**Required work:**
1: Name every person identified by name in the State v. Becker opinion.
2: Reproduce everything in the State v. Becker opinion from "State v. Becker" down to "provisions of 22-3428(l)(a).".

**Document section:**
● ● ● ● ● ● ●
State v. Becker

The opinion of the court was delivered by

Davis, J.:

In this petition for writ of mandamus, the State seeks a declaration from this court that K.S.A. 1997 Supp. 22-3428(1)(a) mandates that a criminal defendant who has been acquitted on the basis of a mental defect or disease under K.S.A. 22-3221 be com*805mitted to the Lamed State Security Hospital for safekeeping and treatment. The State asks this court to direct the Honorable Steven R. Becker to commit the defendant, David Proctor, under the provisions of 22-3428(l)(a).

The facts are not in dispute. David Proctor had been diagnosed as suffering from unipolar depression and had been on medication for this condition for approximately 10 years prior to the incident in this case. He had been hospitalized for the same condition on six prior occasions.

In August 1996, the defendant told his wife that something was wrong. He admitted himself to the Hutchinson Hospital psychiatric unit. His psychiatrist, Dr. Eve Hohly, conferred with him dúring his stay. On the morning of August 9, 1996, she testified that the defendant was preoccupied with some religious delusions. He was not in a security room at the time and did not appear to be imminently dangerous to the staff or himself.
● ● ● ● ● ● ●
**Stored data:**
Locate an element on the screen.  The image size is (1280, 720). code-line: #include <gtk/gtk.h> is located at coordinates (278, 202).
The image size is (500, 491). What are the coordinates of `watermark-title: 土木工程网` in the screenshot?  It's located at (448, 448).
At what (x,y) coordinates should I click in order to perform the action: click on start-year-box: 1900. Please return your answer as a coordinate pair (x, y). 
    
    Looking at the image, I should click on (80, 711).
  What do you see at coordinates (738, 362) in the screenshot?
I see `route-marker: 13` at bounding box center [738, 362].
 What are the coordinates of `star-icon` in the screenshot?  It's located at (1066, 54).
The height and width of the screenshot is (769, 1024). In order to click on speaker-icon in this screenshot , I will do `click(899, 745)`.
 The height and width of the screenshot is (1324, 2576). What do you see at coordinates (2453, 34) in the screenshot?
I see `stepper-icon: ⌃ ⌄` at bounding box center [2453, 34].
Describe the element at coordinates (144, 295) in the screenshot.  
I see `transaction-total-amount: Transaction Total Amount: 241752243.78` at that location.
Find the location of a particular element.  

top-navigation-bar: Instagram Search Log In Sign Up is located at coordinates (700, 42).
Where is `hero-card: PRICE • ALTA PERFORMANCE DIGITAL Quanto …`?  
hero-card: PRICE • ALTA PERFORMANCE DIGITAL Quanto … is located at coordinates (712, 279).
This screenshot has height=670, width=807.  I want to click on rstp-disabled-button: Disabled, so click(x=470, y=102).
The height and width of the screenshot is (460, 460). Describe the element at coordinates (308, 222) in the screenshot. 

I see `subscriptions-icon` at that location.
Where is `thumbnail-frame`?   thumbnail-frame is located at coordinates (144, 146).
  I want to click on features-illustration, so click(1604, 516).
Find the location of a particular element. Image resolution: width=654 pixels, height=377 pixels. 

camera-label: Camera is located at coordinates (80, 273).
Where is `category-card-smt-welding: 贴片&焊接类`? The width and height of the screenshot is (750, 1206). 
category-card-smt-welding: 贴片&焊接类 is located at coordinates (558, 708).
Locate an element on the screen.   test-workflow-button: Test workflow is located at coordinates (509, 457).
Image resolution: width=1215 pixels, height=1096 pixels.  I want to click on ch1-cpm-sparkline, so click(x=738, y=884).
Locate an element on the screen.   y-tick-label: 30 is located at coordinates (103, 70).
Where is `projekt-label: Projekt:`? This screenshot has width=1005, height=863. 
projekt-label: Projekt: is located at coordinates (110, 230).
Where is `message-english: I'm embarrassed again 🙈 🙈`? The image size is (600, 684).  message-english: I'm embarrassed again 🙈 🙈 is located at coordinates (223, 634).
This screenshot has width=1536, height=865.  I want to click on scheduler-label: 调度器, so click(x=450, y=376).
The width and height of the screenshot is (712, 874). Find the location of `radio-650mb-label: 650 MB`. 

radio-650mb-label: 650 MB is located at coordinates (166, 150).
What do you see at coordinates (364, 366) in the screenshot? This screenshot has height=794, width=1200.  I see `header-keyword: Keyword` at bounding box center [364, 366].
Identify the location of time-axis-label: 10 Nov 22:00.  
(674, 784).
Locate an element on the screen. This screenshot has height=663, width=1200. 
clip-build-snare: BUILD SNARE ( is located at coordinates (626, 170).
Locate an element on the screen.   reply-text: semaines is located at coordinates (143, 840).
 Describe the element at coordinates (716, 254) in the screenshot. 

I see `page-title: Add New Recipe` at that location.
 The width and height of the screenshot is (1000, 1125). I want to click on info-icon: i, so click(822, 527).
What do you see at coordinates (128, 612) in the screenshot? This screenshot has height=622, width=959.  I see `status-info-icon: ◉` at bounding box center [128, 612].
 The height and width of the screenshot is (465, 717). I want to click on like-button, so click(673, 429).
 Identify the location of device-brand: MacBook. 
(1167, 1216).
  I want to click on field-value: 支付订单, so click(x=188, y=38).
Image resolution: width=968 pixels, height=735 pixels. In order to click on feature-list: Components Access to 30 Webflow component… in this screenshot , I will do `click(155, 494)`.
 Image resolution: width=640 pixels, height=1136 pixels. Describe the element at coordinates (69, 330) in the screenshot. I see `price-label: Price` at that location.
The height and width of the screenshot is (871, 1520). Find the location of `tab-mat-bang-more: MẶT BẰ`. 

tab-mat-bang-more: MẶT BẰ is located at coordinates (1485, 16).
● ● ● ● ● ● ●
**Task-by-task solutions:**
1:
Davis
Steven R. Becker
David Proctor
Eve Hohly

2:
State v. Becker

The opinion of the court was delivered by

Davis, J.:

In this petition for writ of mandamus, the State seeks a declaration from this court that K.S.A. 1997 Supp. 22-3428(1)(a) mandates that a criminal defendant who has been acquitted on the basis of a mental defect or disease under K.S.A. 22-3221 be com*805mitted to the Lamed State Security Hospital for safekeeping and treatment. The State asks this court to direct the Honorable Steven R. Becker to commit the defendant, David Proctor, under the provisions of 22-3428(l)(a).